Leena biraz daha durdu I.N'in yanında. Hiçbir gelişme olmuyordu. Ne uyanıyordu ne de değerleri düşüyordu. Şu an her ne görüyorsa bu onu psikolojik olarak yıpratıyordu. Daha sonrasında I.N'e duygusal yaklaşmanın mantıklı olduğunu düşündü. Seungmin Felix'i duymuştu. I.N'nin de duyabileceğini düşündü.

 

Chan'ın yanına gitti. Leena artık eskisi gibi üyeler hakkında konuşmuyordu Chan'la. Bu sefer I.N için konuşmak zorunda hissetti kendini. Odaya girince Chan'ın yorgun olduğunu gördü. Diğer üyeler iyileşirken Chan sanki daha da kötüye gidiyordu.

 

Chan camdan gökyüzünü izliyordu. Odaya giren Leena'ya baktı. "Kimse birbiriyle konuşmuyor galiba."

 

Leena başını sağa sola doğru salladı. "Hayır."

 

Önce kafasını öne doğru eğdi. Sonra gökyüzüne bakmaya devam etti.

Sonrasında kapı çaldı. Gelen hemşireydi.

"Leena bir bakar mısın? 1818 deki hasta ile alakalı."

 

Leena onayladı kafasıyla. "Tamam geliyorum. Chan istersen uyu. Çok yorgun görünüyorsun. Belli ki uyumamışsın."

 

Chan gözleriyle onayladı. Yatağına doğru gitti ve oturdu.

 

"Beni bekliyorlar." dedi Leena çıktıktan sonra. "Hepsi beni bekliyor."

 

Leena I.N'den bahsedememişti. Chan zaten bu kadar zor durumdayken ona bir yük daha vermek istememişti.

 

..... 🍃🫀.....

 

I.N'nin artık ağlamaktan gözleri şişmişti. Duymak ve görmek istemiyordu. Artık dayanamıyordu.

 

Kalktı ayağa. Ekranları birer birer tekmelemeye başladı. "Susun artık! İstemiyorum!"

 

Hiçbir şey olmuyordu. Odanın ortasında çöktü. "Lütfen durun. Yalvarıyorum durun."

 

Ekranlar sustu.
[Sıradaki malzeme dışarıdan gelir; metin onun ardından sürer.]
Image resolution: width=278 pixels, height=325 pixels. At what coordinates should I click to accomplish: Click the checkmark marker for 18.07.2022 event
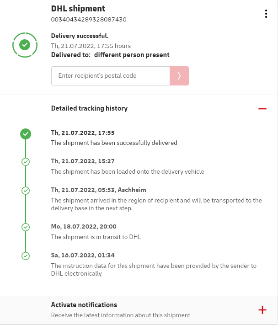pyautogui.click(x=26, y=227)
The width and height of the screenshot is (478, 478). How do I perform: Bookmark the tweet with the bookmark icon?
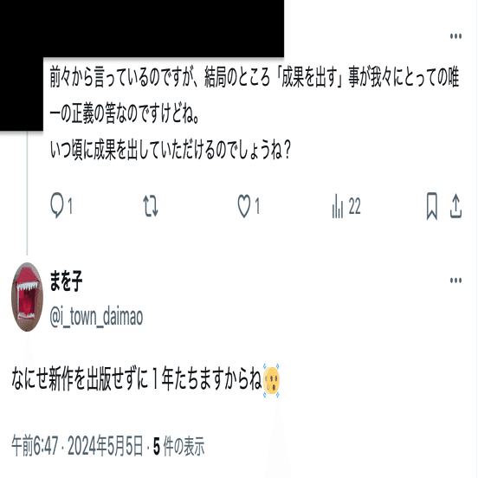click(431, 206)
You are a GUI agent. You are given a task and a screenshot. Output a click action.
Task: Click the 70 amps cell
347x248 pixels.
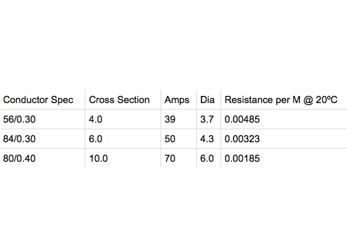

I.N şaşkın ve gözleri dolu bir şekilde etrafına baktı. Hemen arkasında Chan duruyordu.

 

I.N ayağa kalktı. "Chan hyung geldin."

 

I.N mutlu bir şekilde Chan'ın yanına gitti. Ona sarıldı. Chan hiçbir şekilde tepki vermiyordu.

 

I.N Chan'dan ayrıldı. "Sonunda geldin."

 

I.N eliyle gözlerini sildi ve gülümsedi. "Hadi gidelim. Biraz daha burada kalamayacağım."

 

Chan hala tepki vermiyordu.

 

"Hadi chan hyung. Neyi bekliyoruz? Bu şeyler tekrar çalışmadan gidelim."

 

Chan hiçbir şey demeden odanın bir köşesine oturdu.

 

Sonra tekrar aynı sesler geldi. Ekranlarda yine aynı sahne canlanıyordu.

 

I.N'in elleri direkt kulaklarına gitti. Chan sadece gözlerini kapattı. Sesler artıkça gözleri irkiliyordu. Onun da acı çektiği belli oluyordu.

 

Sesler sonrasında da uzun bir süre devam etti.

 

..... 🍃🫀.....

 

İ.N dizlerini kendisine çekmiş, ellerini dizleri üzerimde birleştirmiş öylece boşluğa bakıyordu. Chan da aynı şekilde duruyordu. Ekranlar yine susmuştu. Sessizliği I.N bozdu. "Niye geldin o zaman buraya beni götürmeyeceksen?"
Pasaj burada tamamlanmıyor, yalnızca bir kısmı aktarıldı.